Lu Yang, neuer Superstar der internationalen Szene, wirkt mit seiner*ihrer weit ausladenden Installation wie das formale Gegengewicht dazu. Sein*ihr bereits 2019 produzierter Film (bzw. das gleichnamige Videospiel) Great Adventure of Material World scheut keinen inszenatorischen Aufwand, um geradezu gnostisch von der Überwindung der materiellen Welt zu künden. Der Witz von Yangs weithin akklamiertem Ansatz liegt darin, die verschiedenen Level eines Computerspiels als – zu immer größerer Weisheit führende – Seinsdimensionen auszulegen bzw. mit dichten Abenteuerkaskaden zu bestücken, die ein „Ritter der materiellen Welt“ zu bestreiten hat. Am Ende mündet dies konsequent in den Kampf gegen das eigene Selbst, dessen größte Beschränkung der hartnäckige Glaube an die Existenz einer physischen Realität ist. Das „fluide Andere“ meint hier den Tausende Jahre alten religiösen Gedanken, die Wirklichkeit sei nichts als ein Reich der Illusion, das es in Richtung eines höheren Guts zu überschreiten gelte. Was Yang mit Mitteln der Computer(spiel)kunst gegenwartsgewandt unter Beweis stellt.
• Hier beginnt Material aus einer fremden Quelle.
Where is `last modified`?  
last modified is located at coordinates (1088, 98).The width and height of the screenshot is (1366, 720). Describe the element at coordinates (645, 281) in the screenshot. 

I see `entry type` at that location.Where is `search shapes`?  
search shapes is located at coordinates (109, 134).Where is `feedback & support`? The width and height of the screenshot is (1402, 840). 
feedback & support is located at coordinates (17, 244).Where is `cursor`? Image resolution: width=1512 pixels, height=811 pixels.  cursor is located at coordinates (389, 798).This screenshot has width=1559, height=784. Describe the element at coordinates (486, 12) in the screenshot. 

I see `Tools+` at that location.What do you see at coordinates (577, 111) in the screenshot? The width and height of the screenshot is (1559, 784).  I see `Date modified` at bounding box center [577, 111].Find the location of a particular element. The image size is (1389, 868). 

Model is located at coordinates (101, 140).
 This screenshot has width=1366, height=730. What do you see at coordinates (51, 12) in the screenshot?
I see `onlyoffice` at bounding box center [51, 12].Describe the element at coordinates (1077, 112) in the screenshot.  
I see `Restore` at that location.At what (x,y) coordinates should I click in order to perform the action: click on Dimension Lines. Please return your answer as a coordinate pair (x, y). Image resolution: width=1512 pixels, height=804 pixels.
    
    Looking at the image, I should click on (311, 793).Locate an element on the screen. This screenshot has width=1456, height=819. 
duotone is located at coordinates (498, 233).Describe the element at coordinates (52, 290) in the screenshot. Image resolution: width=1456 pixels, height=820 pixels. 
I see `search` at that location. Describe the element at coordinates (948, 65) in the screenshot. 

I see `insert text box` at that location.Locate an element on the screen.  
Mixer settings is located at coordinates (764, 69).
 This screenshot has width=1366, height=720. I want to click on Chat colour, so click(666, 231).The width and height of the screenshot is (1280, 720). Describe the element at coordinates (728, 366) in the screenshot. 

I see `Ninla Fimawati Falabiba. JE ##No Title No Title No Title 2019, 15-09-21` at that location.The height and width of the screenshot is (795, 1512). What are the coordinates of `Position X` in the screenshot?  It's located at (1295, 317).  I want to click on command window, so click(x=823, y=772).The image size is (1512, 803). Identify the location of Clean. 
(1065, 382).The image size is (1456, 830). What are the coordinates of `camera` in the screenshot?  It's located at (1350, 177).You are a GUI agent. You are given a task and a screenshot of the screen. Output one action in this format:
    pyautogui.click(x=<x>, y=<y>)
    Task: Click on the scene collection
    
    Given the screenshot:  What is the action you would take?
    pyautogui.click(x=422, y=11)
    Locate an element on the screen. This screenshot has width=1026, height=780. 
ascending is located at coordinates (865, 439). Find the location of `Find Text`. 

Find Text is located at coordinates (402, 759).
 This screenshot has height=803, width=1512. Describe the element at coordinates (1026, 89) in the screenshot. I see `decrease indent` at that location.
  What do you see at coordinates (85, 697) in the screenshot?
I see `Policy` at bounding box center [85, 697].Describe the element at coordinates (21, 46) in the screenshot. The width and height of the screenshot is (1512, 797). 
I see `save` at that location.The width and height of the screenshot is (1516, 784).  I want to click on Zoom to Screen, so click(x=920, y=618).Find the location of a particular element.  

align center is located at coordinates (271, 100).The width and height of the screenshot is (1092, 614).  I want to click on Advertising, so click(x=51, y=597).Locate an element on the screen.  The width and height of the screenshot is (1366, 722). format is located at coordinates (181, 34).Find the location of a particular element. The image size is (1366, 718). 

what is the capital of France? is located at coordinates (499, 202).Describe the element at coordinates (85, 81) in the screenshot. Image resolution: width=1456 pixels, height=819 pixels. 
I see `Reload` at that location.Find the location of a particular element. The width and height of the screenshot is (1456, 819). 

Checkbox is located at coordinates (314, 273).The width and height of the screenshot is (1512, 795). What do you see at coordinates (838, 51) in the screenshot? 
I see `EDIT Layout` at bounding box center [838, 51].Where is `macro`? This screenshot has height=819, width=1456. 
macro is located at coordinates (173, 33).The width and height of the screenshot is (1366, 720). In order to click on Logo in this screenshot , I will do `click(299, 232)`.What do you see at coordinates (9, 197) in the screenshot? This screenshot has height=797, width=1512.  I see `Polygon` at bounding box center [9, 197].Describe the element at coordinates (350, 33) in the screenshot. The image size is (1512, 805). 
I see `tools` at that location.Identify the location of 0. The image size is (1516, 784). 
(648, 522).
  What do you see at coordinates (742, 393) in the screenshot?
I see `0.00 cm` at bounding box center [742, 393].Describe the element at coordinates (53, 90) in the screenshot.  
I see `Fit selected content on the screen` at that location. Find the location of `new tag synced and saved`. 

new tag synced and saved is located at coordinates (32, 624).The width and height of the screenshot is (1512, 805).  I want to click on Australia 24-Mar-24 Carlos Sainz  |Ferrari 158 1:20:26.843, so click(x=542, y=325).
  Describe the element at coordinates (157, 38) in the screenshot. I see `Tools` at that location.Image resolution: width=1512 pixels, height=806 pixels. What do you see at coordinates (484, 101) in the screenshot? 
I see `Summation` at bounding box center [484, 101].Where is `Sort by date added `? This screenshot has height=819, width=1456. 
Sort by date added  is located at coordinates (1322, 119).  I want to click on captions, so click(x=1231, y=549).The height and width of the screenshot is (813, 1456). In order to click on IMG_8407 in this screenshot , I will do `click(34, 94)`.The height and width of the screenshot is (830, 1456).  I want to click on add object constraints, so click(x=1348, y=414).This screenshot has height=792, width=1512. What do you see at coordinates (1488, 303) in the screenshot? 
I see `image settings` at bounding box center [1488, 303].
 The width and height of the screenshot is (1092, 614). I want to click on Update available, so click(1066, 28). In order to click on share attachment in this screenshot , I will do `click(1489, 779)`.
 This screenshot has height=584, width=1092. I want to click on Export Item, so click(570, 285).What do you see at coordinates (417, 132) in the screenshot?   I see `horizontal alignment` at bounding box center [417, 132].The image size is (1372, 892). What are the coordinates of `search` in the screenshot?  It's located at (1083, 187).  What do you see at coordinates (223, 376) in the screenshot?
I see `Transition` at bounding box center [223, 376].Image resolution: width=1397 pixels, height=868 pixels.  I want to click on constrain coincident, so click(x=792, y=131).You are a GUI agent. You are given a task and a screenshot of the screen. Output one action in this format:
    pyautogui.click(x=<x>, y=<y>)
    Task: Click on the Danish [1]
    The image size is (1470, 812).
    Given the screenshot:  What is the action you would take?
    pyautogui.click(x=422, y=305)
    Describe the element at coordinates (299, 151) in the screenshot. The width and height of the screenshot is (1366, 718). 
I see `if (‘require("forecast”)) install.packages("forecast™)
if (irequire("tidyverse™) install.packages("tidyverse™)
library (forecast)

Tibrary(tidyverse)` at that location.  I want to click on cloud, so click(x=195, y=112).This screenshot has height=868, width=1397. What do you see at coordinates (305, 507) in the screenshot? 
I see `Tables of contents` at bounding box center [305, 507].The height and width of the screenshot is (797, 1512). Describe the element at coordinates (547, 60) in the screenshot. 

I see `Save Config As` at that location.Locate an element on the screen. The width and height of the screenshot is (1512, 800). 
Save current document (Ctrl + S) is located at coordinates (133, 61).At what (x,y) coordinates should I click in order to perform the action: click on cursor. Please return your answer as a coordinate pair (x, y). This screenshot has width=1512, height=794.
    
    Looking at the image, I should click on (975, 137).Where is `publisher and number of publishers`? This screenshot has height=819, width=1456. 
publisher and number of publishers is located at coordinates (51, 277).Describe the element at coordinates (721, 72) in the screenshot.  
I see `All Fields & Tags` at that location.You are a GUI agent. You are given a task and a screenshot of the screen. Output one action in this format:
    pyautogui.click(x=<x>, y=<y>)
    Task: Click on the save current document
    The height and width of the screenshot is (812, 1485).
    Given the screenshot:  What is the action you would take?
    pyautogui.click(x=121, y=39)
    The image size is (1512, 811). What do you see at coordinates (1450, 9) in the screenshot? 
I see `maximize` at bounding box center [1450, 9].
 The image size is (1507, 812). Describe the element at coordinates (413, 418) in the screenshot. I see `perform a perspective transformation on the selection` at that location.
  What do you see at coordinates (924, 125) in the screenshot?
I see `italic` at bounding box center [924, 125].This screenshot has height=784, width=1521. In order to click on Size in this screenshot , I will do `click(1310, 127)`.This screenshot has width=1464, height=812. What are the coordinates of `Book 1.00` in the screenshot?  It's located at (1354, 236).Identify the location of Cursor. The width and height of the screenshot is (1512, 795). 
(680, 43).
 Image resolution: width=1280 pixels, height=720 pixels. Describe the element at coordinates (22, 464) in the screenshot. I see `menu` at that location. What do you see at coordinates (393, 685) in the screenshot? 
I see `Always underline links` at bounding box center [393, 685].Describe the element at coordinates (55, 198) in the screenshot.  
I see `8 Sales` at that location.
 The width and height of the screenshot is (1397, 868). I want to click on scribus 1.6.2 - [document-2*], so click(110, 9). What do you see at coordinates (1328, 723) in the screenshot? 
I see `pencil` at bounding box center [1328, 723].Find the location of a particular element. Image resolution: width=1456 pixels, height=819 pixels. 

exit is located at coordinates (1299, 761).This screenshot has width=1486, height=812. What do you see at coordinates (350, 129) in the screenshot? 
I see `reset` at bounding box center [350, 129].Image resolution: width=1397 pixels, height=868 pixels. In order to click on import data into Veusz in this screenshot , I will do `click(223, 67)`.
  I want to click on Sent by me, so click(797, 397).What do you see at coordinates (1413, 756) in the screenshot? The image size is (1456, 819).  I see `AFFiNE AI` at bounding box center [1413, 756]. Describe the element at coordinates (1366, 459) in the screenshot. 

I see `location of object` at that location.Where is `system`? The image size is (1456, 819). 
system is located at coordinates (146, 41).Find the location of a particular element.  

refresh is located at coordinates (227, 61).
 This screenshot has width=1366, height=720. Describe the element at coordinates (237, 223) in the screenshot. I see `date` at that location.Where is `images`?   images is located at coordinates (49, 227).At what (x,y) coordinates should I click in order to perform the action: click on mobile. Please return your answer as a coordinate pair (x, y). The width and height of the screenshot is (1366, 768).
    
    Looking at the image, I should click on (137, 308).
Ein veritables „Queer-topia“ führt die Zwei-Kanal-Installation Birds of Paradise (2019) von Jacolby Satterwhite vor Augen. Die schrägwinkelig zueinander platzierten Projektionen enthalten zum einen Animationen von andersweltlichen Gay Clubs und den sich rekursiv verschlingenden Aktivitäten dort, dazu Ritte auf hybrid-maschinellen Paradiesvögeln sowie Raumschiffe, die uns in ungeahnte Gefilde entführen. Zum anderen sehen wir reale Körper in elysisch angehauchten Performance-Settings, konterkariert von dokumentarischem Material, das Militär- und Polizeigewalt in den Fokus nimmt. Platziert ist dieses inmitten abstrakter, rund um die realweltlichen Szenen kreisender oder sich gänzlich von ihnen ablösender Raumfluchten – ein Verweis darauf, dass die hier ausgebreitete Queerness-Utopie widerstrebigen Fluchtpunkten ausgesetzt ist. Einen zusätzlichen Kontrapunkt bildet eine Neonarbeit in demselben Raum, worin Satterwhite ein Gedicht seiner 2016 verstorbenen schizophrenen Mutter Patricia (ebenfalls Künstlerin) in buntem Flackerlicht erstrahlen lässt: „Positive and negative spirits / Roaming on the earth / each making changes / for better or worse […]“ heißt es darin in gleißend bunten Farben. In diesem Setting löst sich am ehesten das Versprechen eines „nicht-identischen“ Erfahrungsraums ein, ohne sogleich in metaphysischer Spekulation zu zerrinnen.
Dass die Schau auch interaktive Komponenten bietet (etwa die virtuellen Mode-Ankleideräume von The Fabricant) oder das großräumige Eintauchen in fraktale Kosmologien (Foreign Nature von Julius Horsthuis), ist naheliegend. Gleichzeitig versinnbildlicht es den hier wirksamen – situativen und damit räumlich begrenzten – Überwältigungsgedanken. Und so entlässt eine*n das Wechselbad im fluiden Anderen schlussendlich doch mehr in eine „schlechte Unendlichkeit“, sprich ein sich reproduzierendes Gefühl dezidierter Finitheit, in der gleichwohl da und dort der Funke anderer möglicher Aggregatzustände aufblitzt.